O espaço, que antes era um aterro, se transformou na Agrofloresta Papa Francisco, onde foram plantadas pelo menos 10.600 mudas de legumes, verduras e temperos e 200 mudas de árvores frutíferas e nativas.

Em menos de três meses foi possível ver o resultado. A agrofloresta fez a sua primeira grande colheita para doação no dia 19 de agosto. Foram colhidas 12 caixas de hortaliças para serem levadas à Cozinha Comunitária da União de Moradores e Trabalhadores/as (UMT).

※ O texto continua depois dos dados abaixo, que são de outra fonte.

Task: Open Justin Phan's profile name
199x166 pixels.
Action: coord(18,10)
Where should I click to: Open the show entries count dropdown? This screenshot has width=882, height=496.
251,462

A segunda agrofloresta, feita em junho, está localizada no Chacrinha, Alto Boqueirão, bairro periférico da zona Sul de Curitiba onde vivem cerca de 500 famílias. No local trabalhadores, sindicatos, arquidiocese de Curitiba, MST, coletivo Marmitas da Terra, Cooperativa Terra Livre e moradores construíram uma horta coletiva, em um terreno baldio de aproximadamente 1.700 metros quadrados, com 50 canteiros de verduras, legumes e árvores frutíferas para que as famílias possam complementar sua alimentação com comida sem veneno.

“Pode parecer que as 100 mil marmitas é apenas um número, mas elas possibilitaram outras ações, e são nestas ações (de entrega de marmitas, mutirão, criação de hortas e construção de cozinhas comunitárias) que as pessoas se aproximam para saber como elas podem se somar neste trabalho. Para a gente é importante que essas pessoas participem de todo o processo”, afirma Adriana.

Giordano Bruno, professor e voluntário. Foto: Leonardo Henrique

Giordano Bruno, professor e voluntário, ressalta que para ele fazer parte do coletivo “Marmitas da Terra” é estar no lugar certo com as pessoas certas, “junto com o MST temos uma perspectiva de solidariedade com o nosso povo, visando uma ruptura com essas estruturas que causam a fome, desemprego. As 100 mil marmitas são uma grande conquista da prática da solidariedade. É só o começo de um trabalho necessário para superarmos toda essa realidade”, afirma.

Para Adriana o mais importante é que todos entendam e reflitam que matar a fome e a miséria não pode ser uma pauta de lucro. As ações do MST vêm para combater a atual realidade do Brasil, que já tem mais de 19 milhões de brasileiros com fome ou em situação de insegurança alimentar moderada e grave, segundo estudo da Organização das Nações Unidas para a Alimentação e a Agricultura (FAO) de 2020. Sem falar na inflação sobre os alimentos e o aumento do desemprego.

Essas pautas, para ela, são para se pensar e trabalhar por um novo projeto de construção de um país e não de uma possibilidade de lucro. “A vida preservada é um gesto de solidariedade e se a gente neste coletivo conseguiu fazer o que fez em 19 meses de ação com a união da classe trabalhadora, a gente já pensa de antemão que 2022 deve de fato ser um ano para seguir buscando, lutando e ousando para reconstruir esse país”, ressalta.